The Roche ONLINE TDM Lidocaine assay is for the quantitative determination of lidocaine in human serum or plasma on automated clinical chemistry analyzes. Lidocaine is an antiarrhythmic agent administered intravenously by either injection or continuous infusion. It is indicated in the acute management of ventricular arritythmias such as those occurring in relation to acute myocardial infarction, or during cardiac manipulation, such as cardiac surgery. The proposed labeling indicates the Roche/Hitachi 911, 912, 917, and Modular P analyzers can be used with the Roche ONLINE Lidocaine reagent kits.

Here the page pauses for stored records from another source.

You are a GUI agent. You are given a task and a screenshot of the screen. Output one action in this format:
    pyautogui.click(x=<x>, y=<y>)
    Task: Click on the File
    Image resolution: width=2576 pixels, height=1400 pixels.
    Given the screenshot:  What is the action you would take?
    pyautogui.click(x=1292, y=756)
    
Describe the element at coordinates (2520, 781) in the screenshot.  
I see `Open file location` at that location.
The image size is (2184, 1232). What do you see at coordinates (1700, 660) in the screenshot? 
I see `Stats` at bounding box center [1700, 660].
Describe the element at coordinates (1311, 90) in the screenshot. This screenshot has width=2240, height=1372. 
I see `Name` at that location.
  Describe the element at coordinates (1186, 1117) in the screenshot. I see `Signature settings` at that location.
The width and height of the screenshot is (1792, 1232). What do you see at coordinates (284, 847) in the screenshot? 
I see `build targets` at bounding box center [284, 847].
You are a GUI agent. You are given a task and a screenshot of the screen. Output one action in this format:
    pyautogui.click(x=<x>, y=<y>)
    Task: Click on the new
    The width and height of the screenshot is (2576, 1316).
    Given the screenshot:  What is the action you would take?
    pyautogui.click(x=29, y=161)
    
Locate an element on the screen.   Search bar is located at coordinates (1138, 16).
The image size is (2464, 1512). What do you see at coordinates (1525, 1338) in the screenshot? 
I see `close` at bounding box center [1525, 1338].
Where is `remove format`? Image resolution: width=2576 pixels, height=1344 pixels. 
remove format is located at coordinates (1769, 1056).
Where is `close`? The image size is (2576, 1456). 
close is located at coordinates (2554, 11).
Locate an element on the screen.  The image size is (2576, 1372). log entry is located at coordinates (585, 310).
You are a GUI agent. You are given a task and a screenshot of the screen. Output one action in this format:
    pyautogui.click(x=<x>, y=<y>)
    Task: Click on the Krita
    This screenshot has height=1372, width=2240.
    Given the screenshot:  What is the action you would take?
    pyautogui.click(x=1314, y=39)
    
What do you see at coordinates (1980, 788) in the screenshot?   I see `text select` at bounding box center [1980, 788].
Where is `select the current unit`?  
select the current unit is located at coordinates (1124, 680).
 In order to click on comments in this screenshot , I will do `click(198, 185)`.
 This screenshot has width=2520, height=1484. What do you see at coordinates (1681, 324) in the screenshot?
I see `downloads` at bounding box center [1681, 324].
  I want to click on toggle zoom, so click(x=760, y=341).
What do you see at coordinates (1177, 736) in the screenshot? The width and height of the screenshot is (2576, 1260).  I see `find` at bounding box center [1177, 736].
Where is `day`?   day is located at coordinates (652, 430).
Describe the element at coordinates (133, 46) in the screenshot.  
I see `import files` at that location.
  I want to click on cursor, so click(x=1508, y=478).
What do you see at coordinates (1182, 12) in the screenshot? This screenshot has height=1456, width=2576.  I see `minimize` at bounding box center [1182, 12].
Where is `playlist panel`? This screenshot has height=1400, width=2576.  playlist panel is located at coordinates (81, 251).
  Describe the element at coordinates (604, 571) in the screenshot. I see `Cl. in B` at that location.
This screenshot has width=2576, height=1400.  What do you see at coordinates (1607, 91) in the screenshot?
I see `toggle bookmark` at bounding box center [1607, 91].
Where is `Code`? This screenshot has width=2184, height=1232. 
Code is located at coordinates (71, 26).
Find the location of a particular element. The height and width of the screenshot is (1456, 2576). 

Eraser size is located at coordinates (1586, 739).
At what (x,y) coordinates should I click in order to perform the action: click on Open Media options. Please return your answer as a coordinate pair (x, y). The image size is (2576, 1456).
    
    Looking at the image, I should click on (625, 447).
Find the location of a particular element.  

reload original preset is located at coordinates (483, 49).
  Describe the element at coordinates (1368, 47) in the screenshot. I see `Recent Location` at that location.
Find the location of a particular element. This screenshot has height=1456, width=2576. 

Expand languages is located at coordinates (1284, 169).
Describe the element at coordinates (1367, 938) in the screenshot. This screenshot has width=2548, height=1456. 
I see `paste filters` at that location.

The assay is a homogeneous immunoassay based on the principle of measuring changes in scattered light or absorbance which result when activated microparticles aggregate. The microparticles are coated with lidocaine and rapidly aggregate in the presence of a lidocaine antibody solution. When a sample containing lidocaine is introduced, the aggregation reaction is partially inhibited, slowing the rate of the aggregation process. Antibody bound to sample drug is no longer available to promote microparticle aggregation, and subsequent particle lattice formulation is inhibited. Thus, a classic inhibition curve with respect to lidocaine concentration is obtained, with the maximum rate of aggregation at the lowest lidocaine concentration. By monitoring the change in scattered light or absorbance, a concentration-dependent curve is obtained.

Acceptance Criteria and Device Performance Study for Roche ONLINE Lidocaine Assay

1. Table of Acceptance Criteria and Reported Device Performance

The provided document details a comparison study between the Roche ONLINE TDM Lidocaine assay and a predicate device (Roche COBAS INTEGRA Lidocaine), as well as a comparison to an FPIA method. The acceptance criteria are implicitly derived from the comparison to these established methods, demonstrating "acceptable results" and "substantial equivalence."

Note: The document states that "All of the evaluation studies gave acceptable results compared to the predicate device," indicating the overall acceptance criteria were met.

2. Sample Sizes Used for the Test Set and Data Provenance

• Test Set (comparison to predicate device): N = 99
• Test Set (comparison to FPIA method): N = 69
• Data Provenance: Not explicitly stated regarding country of origin or specific demographic details. The studies were conducted by Roche Diagnostics Corporation in Indianapolis, IN, suggesting the data is likely from the United States. The studies are described as "evaluation studies," implying they were specifically conducted for the premarket notification and are thus prospective in nature, as they assess the performance of the new device.

3. Number of Experts Used to Establish the Ground Truth for the Test Set and the Qualifications of Those Experts

This type of in vitro diagnostic device (immunoassay for drug concentration) does not typically rely on "experts" in the same way an imaging or diagnostic AI system would. The "ground truth" for drug concentration in serum or plasma is established by validated analytical methods. In this case, the predicate device (Roche COBAS INTEGRA Lidocaine Assay) and an FPIA method (Fluorescence Polarization Immunoassay, a common method for therapeutic drug monitoring) served as the reference or "ground truth" for comparison. Therefore, no external "experts" were used to establish ground truth in this context; rather, established and validated analytical techniques served this role.

4. Adjudication Method for the Test Set

Not applicable. As described above, the "ground truth" was established by reference analytical methods, not by human interpretation or consensus that would require adjudication.

5. If a Multi-Reader Multi-Case (MRMC) Comparative Effectiveness Study was Done

No, an MRMC comparative effectiveness study was not done. This study is for an in vitro diagnostic assay, which measures a quantitative analyte concentration, not an imaging or interpretive diagnostic task that would typically involve multiple readers.

6. If a Standalone (i.e. algorithm only without human-in-the-loop performance) was Done

Yes, this study represents the standalone performance of the Roche ONLINE TDM Lidocaine assay. This is an automated immunoassay designed to provide a quantitative result without direct human interpretation of the assay's output for each measurement. Human involvement is limited to sample loading, instrument operation, and result review, but the assay itself generates the lidocaine concentration.

7. The Type of Ground Truth Used

The ground truth used was analytical reference methods:

• The Roche COBAS INTEGRA Lidocaine Assay (the predicate device)
• An FPIA (Fluorescence Polarization Immunoassay) method

These methods are well-established and validated for determining lidocaine concentrations in biological samples.

8. The Sample Size for the Training Set

The document does not explicitly mention a "training set" for the Roche ONLINE TDM Lidocaine assay in the context of machine learning. As an immunoassay, the device's performance is based on its chemical and optical principles, not on being "trained" on a dataset in the way an AI algorithm would be. The development and optimization of the assay reagents and parameters would have occurred during the assay's R&D phase, but this is distinct from "training a model."

9. How the Ground Truth for the Training Set was Established

Not applicable, as there is no "training set" in the machine learning sense for this immunoassay device. The performance characteristics were evaluated against established analytical reference methods.